## Text under study
════════════════
He presented his latest work in the paper “A Sliding Scale AdaptiVe Expedited Rescue Algorithm for Deceased Donor Kidney Transplantation,” published March 25 in the American Journal of Transplantation.

Currently, a deceased donor kidney is offered to a candidate, but the longer a decision on whether or not to accept the kidney takes, the higher the risk that the kidney won’t be usable. Often, if a second candidate is offered the kidney and declines after any delay, the organ is no longer viable. Mehrotra’s algorithm flags a high risk of nonuse and expedites offers to multiple candidates at once, increasing the odds of successful transplantation.

SAVE is poised to advance the field of organ donation by moving from static allocation rules to adaptive policy design. It also introduces a feedback-driven, self-correcting mechanism in which observed behavior of the transplantation system—such as nonuse rates—dynamically informs decisions. SAVE turns past data into clear recommendations for what to do next by statistically modeling acceptance decisions, embedding them within a digital twin of the national kidney allocation system, and using that framework to design outcome-changing policy interventions. Finally, it operationalizes fairness–efficiency trade-offs by maintaining compliance with regulatory constraints like those under the National Organ Transplant Act while demonstrating that efficiency gains can be achieved without undermining policy integrity.
════════════════
## Problems and tasks
A – In the passage on kidney allocation, when was the paper on the SAVE algorithm published?
B – Rewrite the passage on kidney allocation from "He presented his" up to and including "of successful transplantation.", changing "expedites" to "speeds up".

Collected data entries
════════════════
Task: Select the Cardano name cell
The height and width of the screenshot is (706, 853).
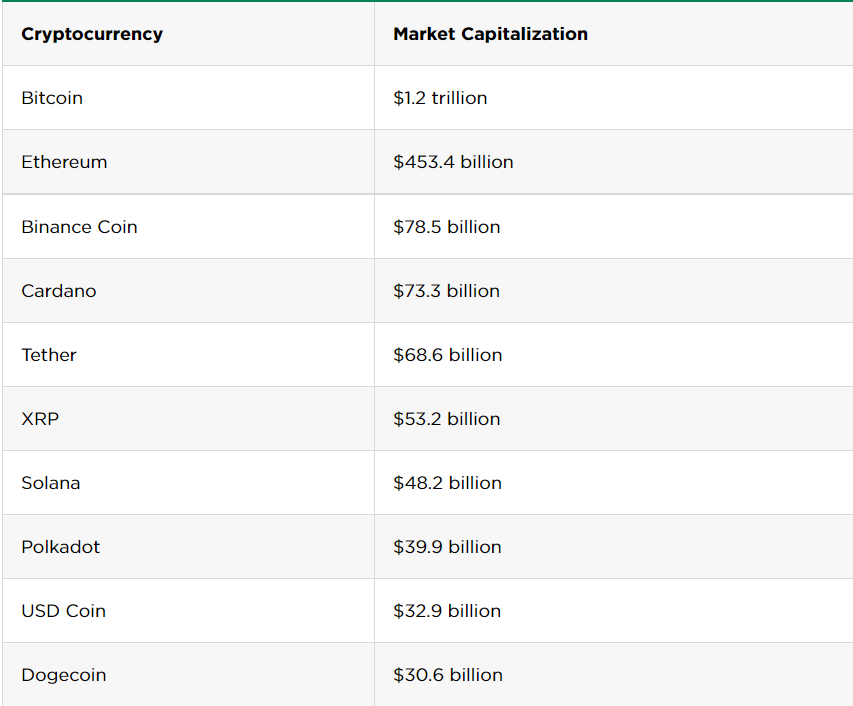Action: tap(59, 291)
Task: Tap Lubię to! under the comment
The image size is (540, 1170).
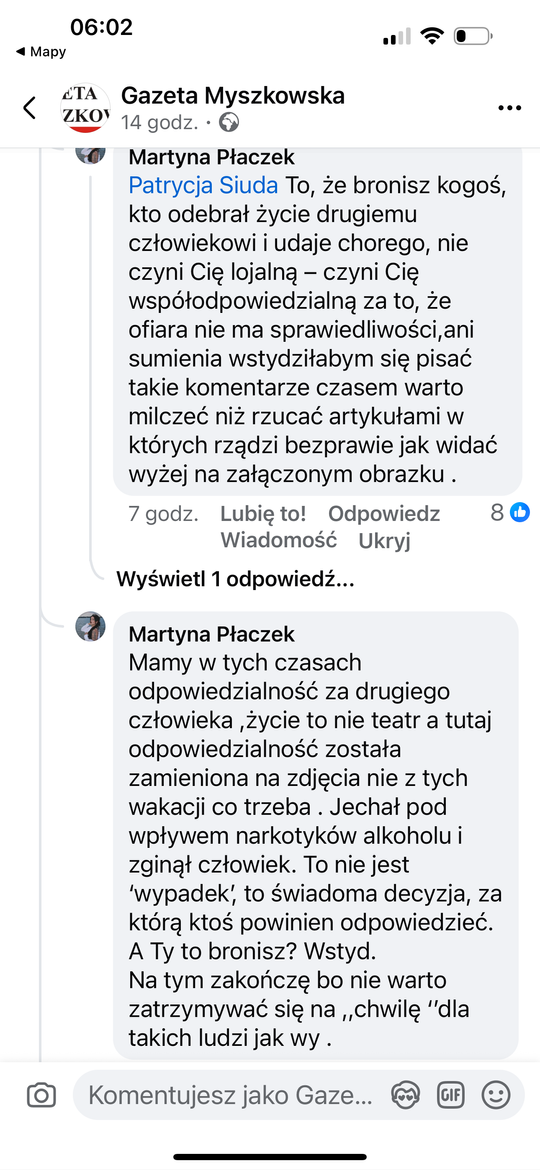Action: (263, 513)
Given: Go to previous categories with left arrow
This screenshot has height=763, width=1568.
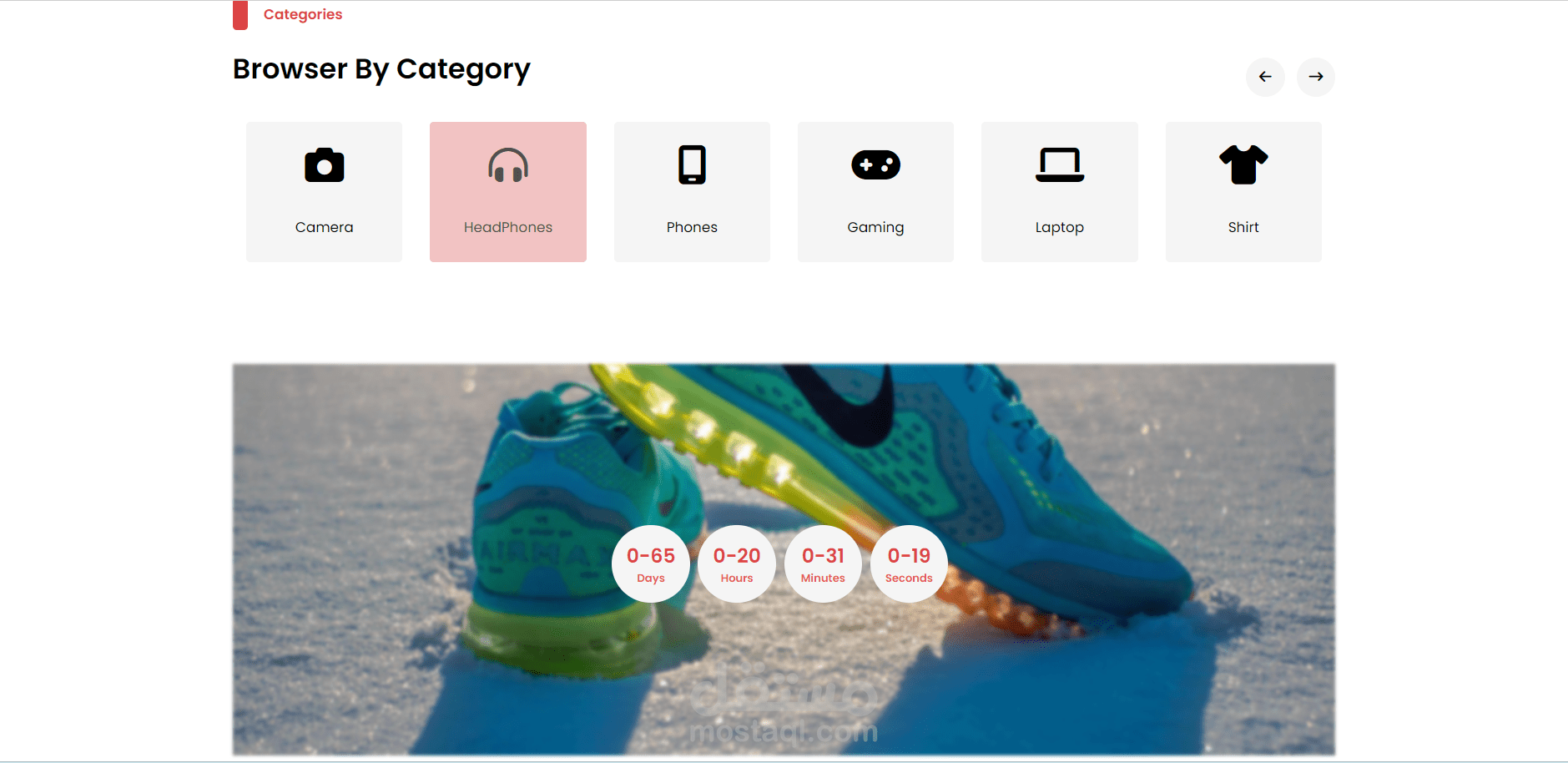Looking at the screenshot, I should 1265,77.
════════════════
## Written responses
A – March 25

B –
He presented his latest work in the paper “A Sliding Scale AdaptiVe Expedited Rescue Algorithm for Deceased Donor Kidney Transplantation,” published March 25 in the American Journal of Transplantation.

Currently, a deceased donor kidney is offered to a candidate, but the longer a decision on whether or not to accept the kidney takes, the higher the risk that the kidney won’t be usable. Often, if a second candidate is offered the kidney and declines after any delay, the organ is no longer viable. Mehrotra’s algorithm flags a high risk of nonuse and speeds up offers to multiple candidates at once, increasing the odds of successful transplantation.